3. Why you should eat at the Chinese restaurant that has the 3.5-star rating.

4. Little girls react to Disney's black Little Mermaid.

That's all for now!

June 12, 2022

"Disney has never endorsed Gay Days... Nor has it tried to rein it in. There isn’t much the company could do anyway."

"For red shirt days, attendees buy tickets like anyone else. The planning is handled by private companies like One Magical Weekend, Gay Days Inc., and the lesbian-focused Girls in Wonderland.... Would the anti-L.G.B.T.Q. vitriol that has surrounded Disney in recent months spill over to Gay Days?...  On Saturday morning... Gay Days participants streamed into Disney World. Many of them wore red shirts with the words 'SAY GAY' on the back....  [Disney's] Parks & Resorts division celebrates Pride month with a barrage of rainbow merchandise in its shops, including a button featuring Mickey Mouse and a rainbow along with the slogan 'Belong, Believe, Be Proud.' There were also rainbow-themed desserts... [and] Pride-themed photo backdrops.... There were no protesters. There were no cautionary signs. The only tension I saw came from a gay man who was cranky that a Disney manager had told him that his shirt could be viewed as inappropriate. It featured Pluto in leather gear and the phrase 'I like it wruff.'"

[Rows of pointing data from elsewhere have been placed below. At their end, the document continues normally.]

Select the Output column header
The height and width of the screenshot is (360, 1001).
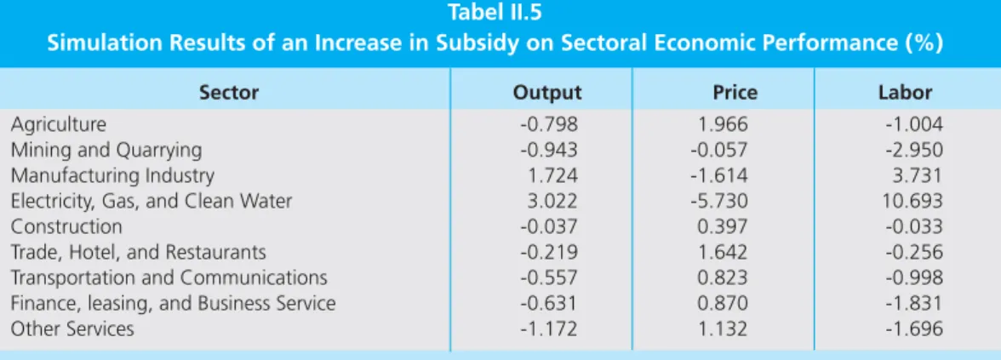(x=548, y=93)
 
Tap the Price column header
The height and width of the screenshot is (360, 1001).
(x=735, y=93)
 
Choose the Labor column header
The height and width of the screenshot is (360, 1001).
(x=906, y=93)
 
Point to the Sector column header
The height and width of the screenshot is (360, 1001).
(x=229, y=93)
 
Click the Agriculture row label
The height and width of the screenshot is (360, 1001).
(x=59, y=124)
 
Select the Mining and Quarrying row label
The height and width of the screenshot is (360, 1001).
(x=106, y=150)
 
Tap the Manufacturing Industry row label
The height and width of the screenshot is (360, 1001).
(x=113, y=175)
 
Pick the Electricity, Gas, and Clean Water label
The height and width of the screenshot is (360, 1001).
(x=152, y=201)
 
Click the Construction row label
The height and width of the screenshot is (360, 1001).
(x=66, y=226)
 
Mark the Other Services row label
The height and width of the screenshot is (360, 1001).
(x=73, y=329)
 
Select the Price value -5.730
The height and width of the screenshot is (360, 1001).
(x=718, y=201)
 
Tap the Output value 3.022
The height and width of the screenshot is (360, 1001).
(x=552, y=201)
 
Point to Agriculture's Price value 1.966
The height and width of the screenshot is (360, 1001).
(x=724, y=124)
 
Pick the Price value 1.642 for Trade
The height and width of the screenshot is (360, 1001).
(x=724, y=252)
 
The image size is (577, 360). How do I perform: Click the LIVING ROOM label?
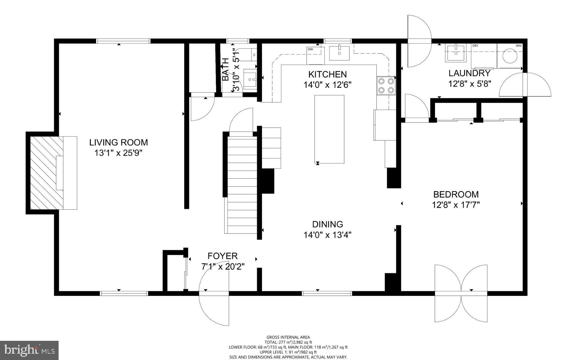[118, 143]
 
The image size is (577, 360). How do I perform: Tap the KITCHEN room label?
[327, 75]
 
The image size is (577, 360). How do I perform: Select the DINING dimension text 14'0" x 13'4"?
[327, 235]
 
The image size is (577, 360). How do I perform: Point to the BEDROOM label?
[455, 194]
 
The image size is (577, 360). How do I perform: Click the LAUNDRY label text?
[469, 73]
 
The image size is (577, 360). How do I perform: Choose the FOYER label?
[223, 256]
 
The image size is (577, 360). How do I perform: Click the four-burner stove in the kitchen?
[386, 86]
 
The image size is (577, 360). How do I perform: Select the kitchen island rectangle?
[329, 129]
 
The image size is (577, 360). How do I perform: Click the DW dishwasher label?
[310, 49]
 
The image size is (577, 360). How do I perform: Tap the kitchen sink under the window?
[339, 53]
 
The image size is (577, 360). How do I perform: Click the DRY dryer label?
[475, 46]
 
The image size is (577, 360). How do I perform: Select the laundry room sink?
[455, 53]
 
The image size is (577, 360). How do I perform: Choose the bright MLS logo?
[30, 350]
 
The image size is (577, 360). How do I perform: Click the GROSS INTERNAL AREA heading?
[288, 337]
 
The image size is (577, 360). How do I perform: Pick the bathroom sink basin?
[250, 80]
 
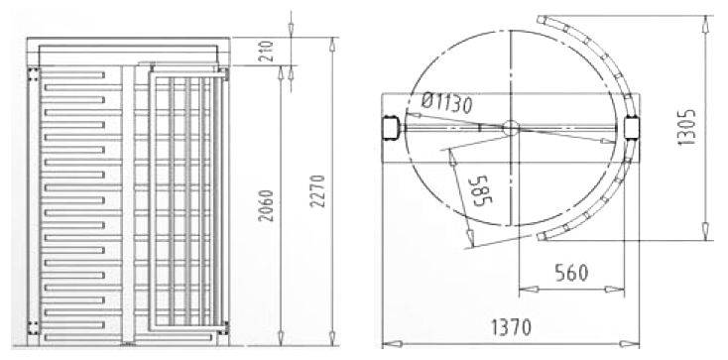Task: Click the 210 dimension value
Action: [x=270, y=52]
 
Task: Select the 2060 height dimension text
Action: [x=267, y=205]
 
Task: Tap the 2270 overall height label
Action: [x=318, y=191]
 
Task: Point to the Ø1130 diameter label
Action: [x=447, y=104]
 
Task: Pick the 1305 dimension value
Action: [x=687, y=128]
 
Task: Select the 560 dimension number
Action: [x=571, y=273]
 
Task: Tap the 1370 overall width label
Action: [x=511, y=328]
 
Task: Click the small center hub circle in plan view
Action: [x=510, y=128]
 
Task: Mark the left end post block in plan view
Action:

From "After a Political Storm, Gay Days Return to Disney/An L.G.B.T.Q. tradition at Disney World took on new significance this year, when Disney was ensnared in a heated cultural debate" (NYT).

June 1, 2022

The heads of Drudge have got me wondering — which one is the real boy?

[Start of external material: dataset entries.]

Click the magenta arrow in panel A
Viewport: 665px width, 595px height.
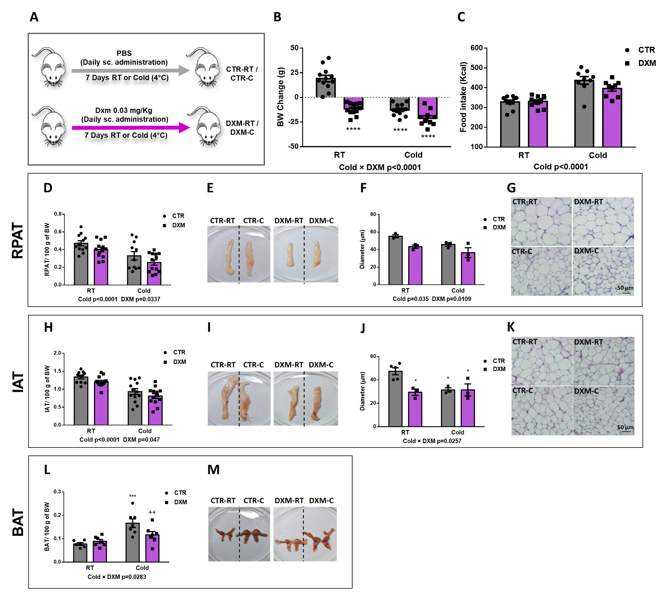pos(131,127)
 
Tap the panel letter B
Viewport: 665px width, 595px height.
pos(277,17)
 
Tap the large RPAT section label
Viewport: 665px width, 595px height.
pos(18,240)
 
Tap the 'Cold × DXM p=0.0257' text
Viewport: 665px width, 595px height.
pos(432,441)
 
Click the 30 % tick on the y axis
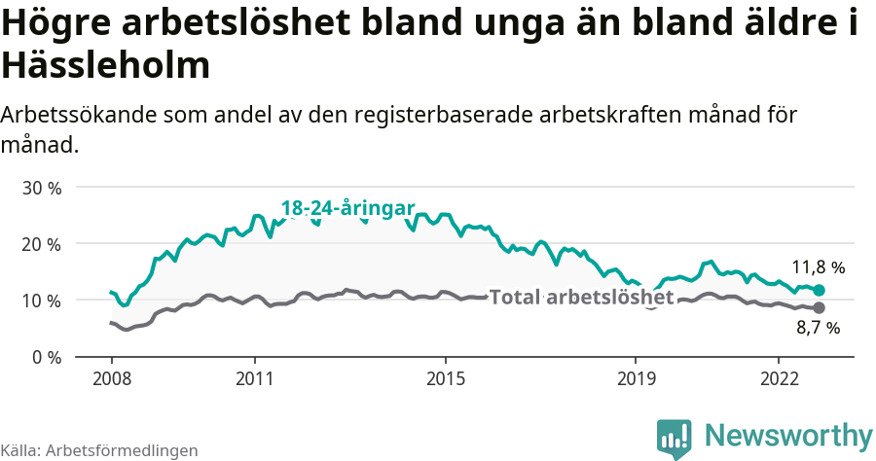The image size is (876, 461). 41,187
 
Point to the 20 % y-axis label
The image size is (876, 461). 41,243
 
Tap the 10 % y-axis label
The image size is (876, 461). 41,301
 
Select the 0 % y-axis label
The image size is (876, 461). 46,357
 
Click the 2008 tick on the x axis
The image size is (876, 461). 111,377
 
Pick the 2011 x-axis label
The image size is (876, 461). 254,377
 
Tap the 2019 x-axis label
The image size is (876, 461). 636,377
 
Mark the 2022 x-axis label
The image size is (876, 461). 779,377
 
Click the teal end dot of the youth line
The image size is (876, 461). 819,290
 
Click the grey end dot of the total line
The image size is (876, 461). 819,307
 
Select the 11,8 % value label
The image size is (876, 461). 818,266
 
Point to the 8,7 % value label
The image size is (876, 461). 818,329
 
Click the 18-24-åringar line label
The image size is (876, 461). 347,208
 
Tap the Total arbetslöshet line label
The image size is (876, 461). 581,297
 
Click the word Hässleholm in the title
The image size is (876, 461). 105,65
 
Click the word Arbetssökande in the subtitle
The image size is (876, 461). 80,115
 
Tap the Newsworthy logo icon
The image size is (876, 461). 674,438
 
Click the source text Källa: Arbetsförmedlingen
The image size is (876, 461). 99,450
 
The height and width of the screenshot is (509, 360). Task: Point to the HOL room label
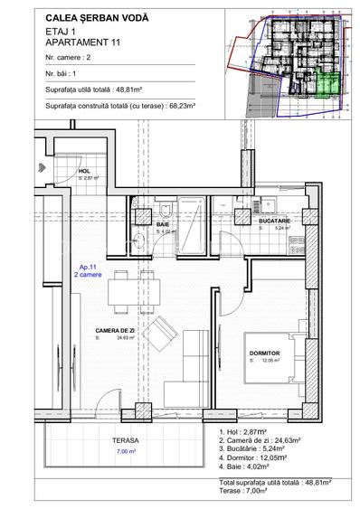coord(84,170)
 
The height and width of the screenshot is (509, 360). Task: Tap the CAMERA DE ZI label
coord(116,331)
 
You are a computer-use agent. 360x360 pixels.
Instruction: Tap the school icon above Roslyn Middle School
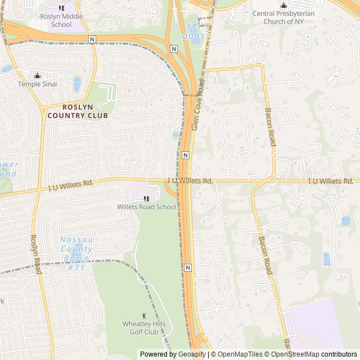(x=61, y=7)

Note the headless angel, the creepy succession of men, and — topping it all off — the little puppet boy. Beyond heads — hands: I like the mirrored hand gestures, the angel and Joe Biden and then Tom Cotton and Pinocchio. All the human entities frown. We can't know the expression on the angel statues head and Pinocchio is slack-jawed and woozy. 

Anyway, what's up with Disney sending the live-action remake of "Pinocchio" straight to video? It was directed by Robert Zemeckis and stars Tom Hanks. That's conspicuously intended to be huge. It must stink like a bad cigar.

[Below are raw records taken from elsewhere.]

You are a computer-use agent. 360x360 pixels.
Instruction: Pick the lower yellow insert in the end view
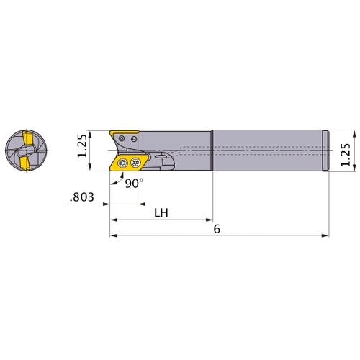(x=24, y=165)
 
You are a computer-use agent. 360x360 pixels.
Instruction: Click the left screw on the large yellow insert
(x=122, y=163)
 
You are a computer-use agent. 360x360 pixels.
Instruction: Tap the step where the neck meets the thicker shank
(x=212, y=150)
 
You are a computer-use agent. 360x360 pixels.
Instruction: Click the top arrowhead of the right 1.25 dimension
(x=356, y=133)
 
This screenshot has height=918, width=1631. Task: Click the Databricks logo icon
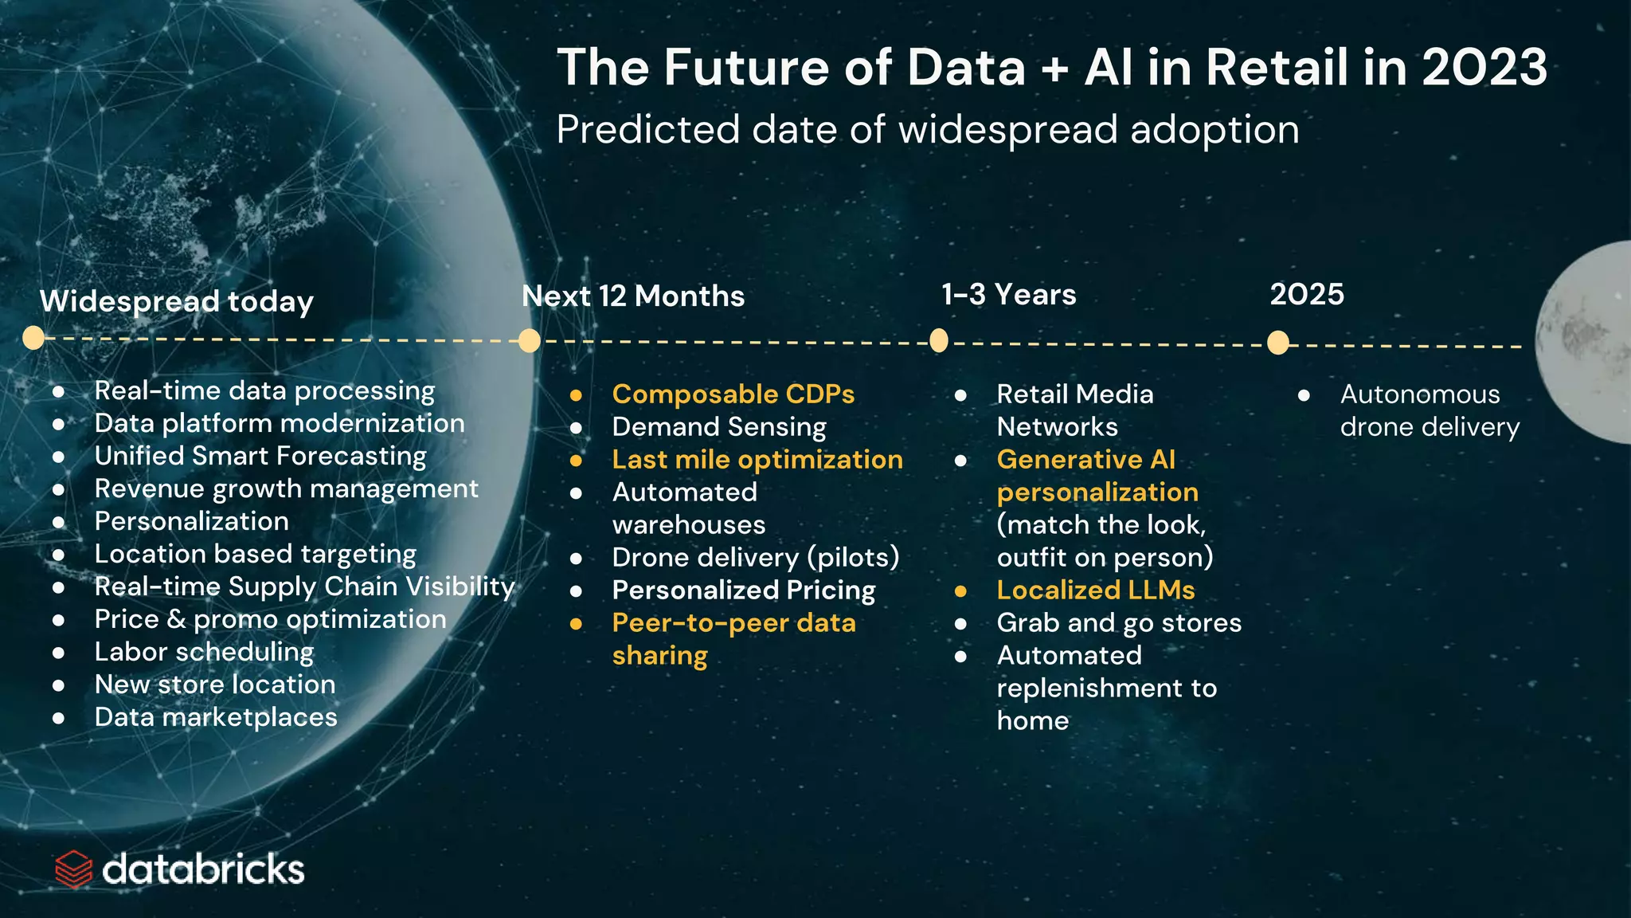(74, 869)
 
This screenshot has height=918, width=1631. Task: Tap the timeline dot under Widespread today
(33, 338)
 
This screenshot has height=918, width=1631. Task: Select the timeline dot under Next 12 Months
(529, 341)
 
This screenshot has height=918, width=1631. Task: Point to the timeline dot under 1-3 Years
(939, 341)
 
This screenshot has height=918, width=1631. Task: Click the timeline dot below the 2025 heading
(1277, 343)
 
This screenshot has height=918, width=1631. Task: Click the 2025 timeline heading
(1306, 294)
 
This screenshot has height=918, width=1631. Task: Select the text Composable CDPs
(733, 394)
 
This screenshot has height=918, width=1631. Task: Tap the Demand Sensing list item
(718, 426)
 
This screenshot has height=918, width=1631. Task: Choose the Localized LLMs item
(1095, 590)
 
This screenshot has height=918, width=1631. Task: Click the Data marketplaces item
(215, 717)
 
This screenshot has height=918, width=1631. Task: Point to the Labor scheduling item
(204, 652)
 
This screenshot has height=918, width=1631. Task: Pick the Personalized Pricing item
(743, 590)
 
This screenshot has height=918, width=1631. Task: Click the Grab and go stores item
(1118, 622)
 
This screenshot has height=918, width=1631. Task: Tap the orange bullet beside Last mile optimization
(576, 460)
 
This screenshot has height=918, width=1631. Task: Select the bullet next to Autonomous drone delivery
(1304, 394)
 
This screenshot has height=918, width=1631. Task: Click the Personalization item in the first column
(191, 521)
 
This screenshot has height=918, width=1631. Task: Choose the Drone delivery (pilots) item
(755, 557)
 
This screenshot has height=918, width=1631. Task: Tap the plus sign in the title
(1054, 69)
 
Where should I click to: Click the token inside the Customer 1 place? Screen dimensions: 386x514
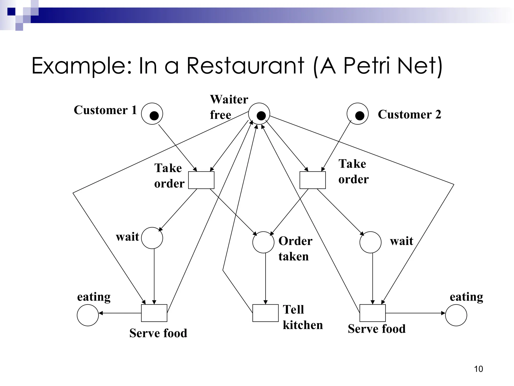pos(154,116)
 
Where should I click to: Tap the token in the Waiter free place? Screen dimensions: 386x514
pos(261,116)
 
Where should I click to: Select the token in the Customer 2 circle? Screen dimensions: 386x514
pos(360,116)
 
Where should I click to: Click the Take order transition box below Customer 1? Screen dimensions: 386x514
pos(201,180)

ADDED: I see that there is a second live-action version of Pinocchio coming out this year.

May 25, 2022

"Nordic larpers... 'are emotional junkies.... Most of us larp because we can feel it and smell it with our bodies.' 'Nordic larps—they’re not for everybody'...."

"Some of them 'can be intense experiences, and that is probably not what we want to offer to our mainstream audience.'"

That's just an isolated snippet from "LARPing Goes to Disney World/On a 'Star Wars' spaceship, the company has taken live-action role-play to a lavish extreme. Guests spend days eating, scheming, and assembling lightsabres in character" by Neima Jahromi (The New Yorker).

LARP = live-action role play. 

We're told that in the "Nordic larp scene," they prefer "games with deep emotional involvement and few rules." Nordic designers of LARPs were inspired by Dungeons & Dragons, but they rejected the idea of using actuarial tables to determine who wins and loses a fight. That "didn’t really fit the culture here.... Nordics are way more collaborative than adversarial." 

I'm not at all familiar with Dungeons & Dragons, but it was funny to read that it's based on insurance underwriting. 

Anyway, the article is mostly about a big Disney/"Star Wars" production. I had trouble understanding this. My point of reference was a Renaissance Faire, not that I'd ever attended one, but I've seen that phenomenon discussed and mocked for decades, most recently in episode 5 of "Love on the Spectrum U.S." Isn't this LARPing like going to a Renaissance Faire?

I've been on immersive Disney World rides like "Pirates of the Caribbean," where they load you into a fake boat and pull you though various scenes, but you're still a passive member of an audience. I did that only in the context of amusing my children. I can't imagine wanting further immersion with the pressure of being part of the show. But I will put some effort into trying to understand what other people are finding rewarding. 

And does this mean I'm a standoffish observer in life, missing out on the fun? I'm standoffish about manufactured things that you're supposed to get caught up in. If there's one thing that makes me feel like a separate individual, it's being in the midst of people who are having an emotional group transformation.